▶ [Exercise instructions]: Show every line of the listing that contains the string "target".
____ Provided data
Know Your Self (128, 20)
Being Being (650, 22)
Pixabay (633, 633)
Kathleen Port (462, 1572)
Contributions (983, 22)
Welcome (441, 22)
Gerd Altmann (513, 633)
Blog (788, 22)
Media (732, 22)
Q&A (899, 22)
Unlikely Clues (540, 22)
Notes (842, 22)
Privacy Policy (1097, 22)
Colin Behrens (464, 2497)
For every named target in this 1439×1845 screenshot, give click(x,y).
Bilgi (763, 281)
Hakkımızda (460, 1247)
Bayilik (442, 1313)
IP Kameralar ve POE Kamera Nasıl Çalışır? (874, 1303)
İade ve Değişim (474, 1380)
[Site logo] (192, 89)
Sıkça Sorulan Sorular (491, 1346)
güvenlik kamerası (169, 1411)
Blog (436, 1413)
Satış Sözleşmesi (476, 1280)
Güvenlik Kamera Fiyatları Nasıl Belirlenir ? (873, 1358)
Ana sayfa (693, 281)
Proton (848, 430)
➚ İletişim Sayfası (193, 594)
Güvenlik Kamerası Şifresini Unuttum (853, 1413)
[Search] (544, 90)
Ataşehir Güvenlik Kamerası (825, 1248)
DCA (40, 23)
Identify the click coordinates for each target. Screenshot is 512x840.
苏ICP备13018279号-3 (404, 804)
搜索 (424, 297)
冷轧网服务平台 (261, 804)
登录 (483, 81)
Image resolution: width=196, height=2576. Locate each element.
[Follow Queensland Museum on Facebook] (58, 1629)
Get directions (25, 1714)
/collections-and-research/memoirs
________
▶ [Solution]:
For every named target in this 1439×1845 screenshot, give click(x,y).
Identify the click coordinates for each target. Screenshot is 512x840.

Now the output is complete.